Uber is no stranger to accusations of labor and consumer rights violations, including charges of monopoly behavior, racial bias in poor neighborhoods, wage violations and preventing workers from accessing social welfare during the pandemic. Now, adding to this list, is a new lawsuit filed by former driver Thomas Liu alleging Uber violated non-white drivers’ civil rights protected by Title VII of the 1964 Civil Rights Act.
Title VII should be familiar to just about anyone who has looked for a job or offered one. It specifically prohibits denying employment based on race, color, sex, religion, or national origin, and is enforced by the Equal Employment Opportunity Commission (EEOC).
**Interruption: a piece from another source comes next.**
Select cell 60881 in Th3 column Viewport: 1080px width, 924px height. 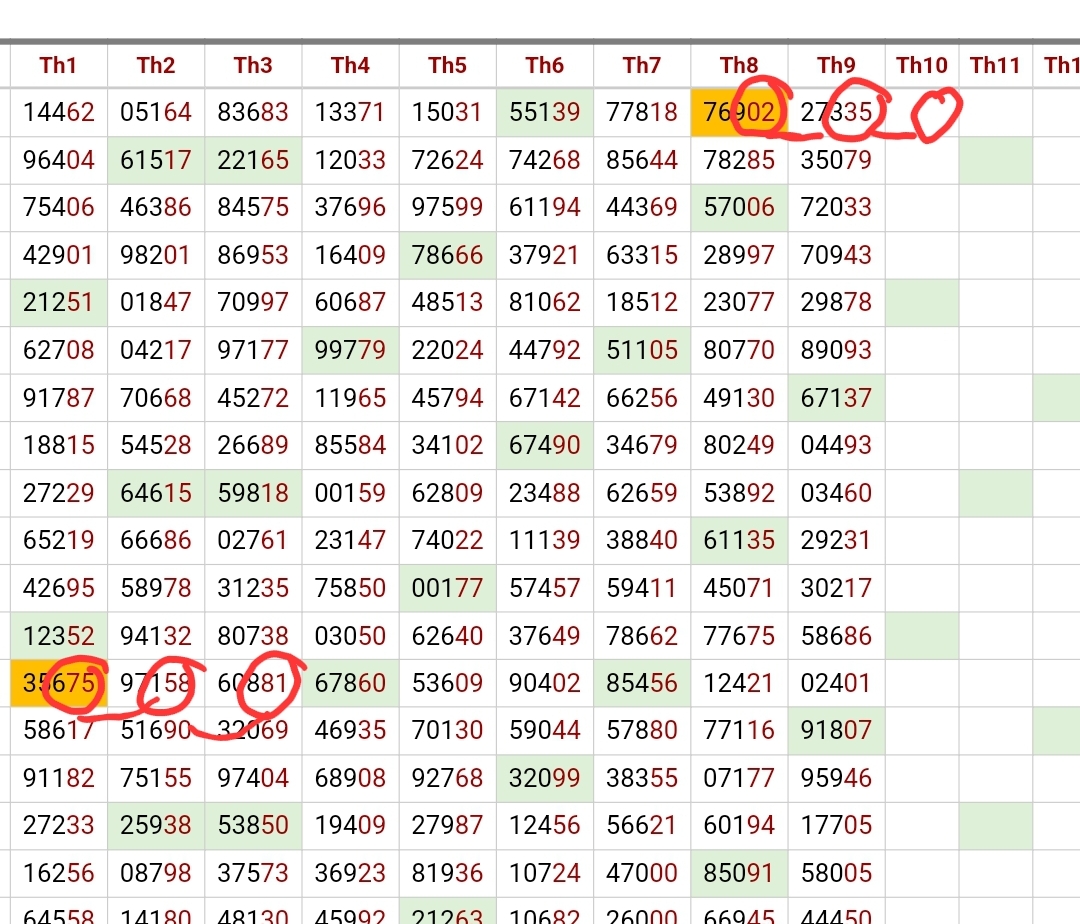click(253, 684)
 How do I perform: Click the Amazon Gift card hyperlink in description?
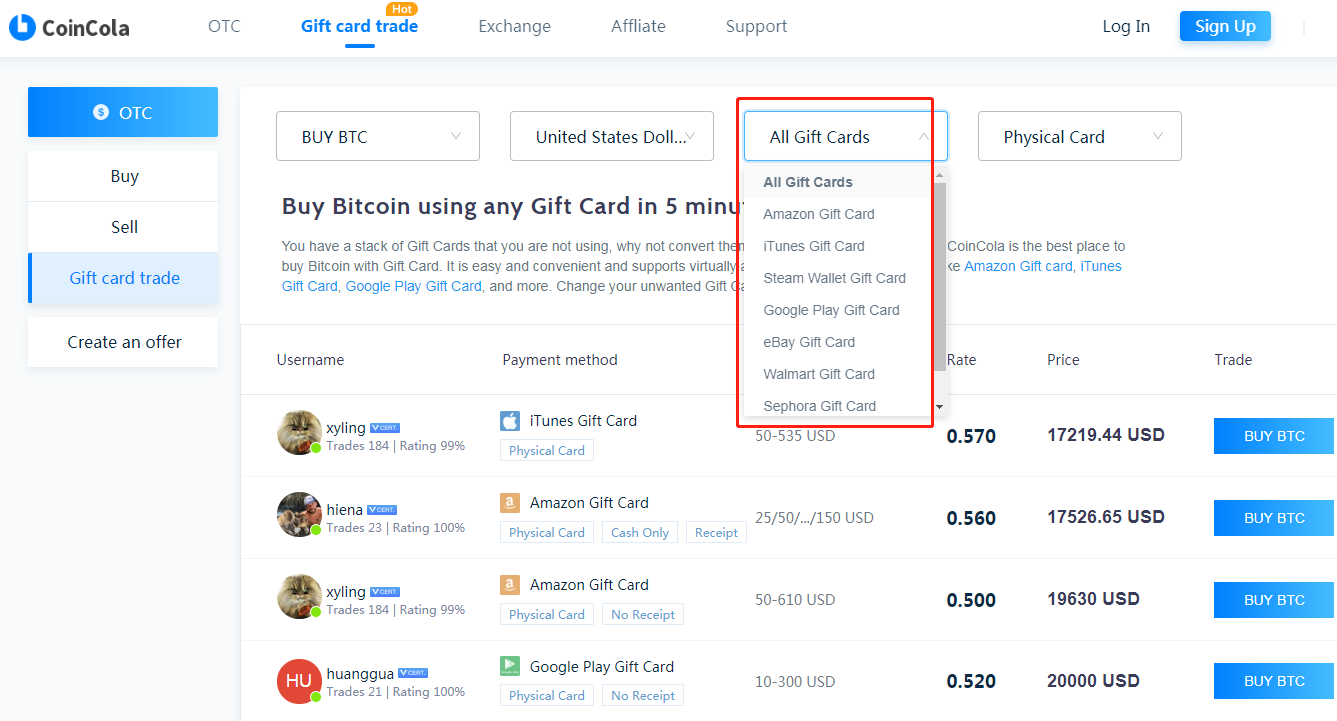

According to the suit, Liu claims that Uber’s arbitrary driver rating system unfairly discriminates against non-white drivers.
Uber’s 5-star rating system is generated by passengers, and as Edward Ongweso, Jr. notes for Vice, Uber fires drivers who fall under a 4.6-star rating. Liu’s argument is that
“Uber's use of its star rating system to terminate drivers constitutes unlawful discrimination based on race, both because it has a disparate impact on non-white drivers and because Uber is aware that passengers are prone to discriminate in their evaluation of drivers, but Uber has continued to use this system, thus making it liable for intentional race discrimination,”
The EEOC had initially handled Liu’s case, but came to no conclusion about whether the system violated Title VII. However, it did issue a right to sue letter. As Ongweso, Jr. points out, this will be a hard case to prove because of “data asymmetry,” which, in this case means all the data that could help prove Liu’s case is held by Uber exclusively, and the company is not forthcoming with it.
With a vote on Proposition 22 in California today, this is another important case which may have ramifications not just for Uber but other so-called “platforms” in the gig economy that also rely on user ratings to assess workers. Liu’s lawsuit highlights the pervasive and larger issue of algorithmic bias in numerous areas including employment, law and technology where putatively impartial methods are used to determine hiring and firing decisions, sentencing and bail, and even the type of search results one is likely to see.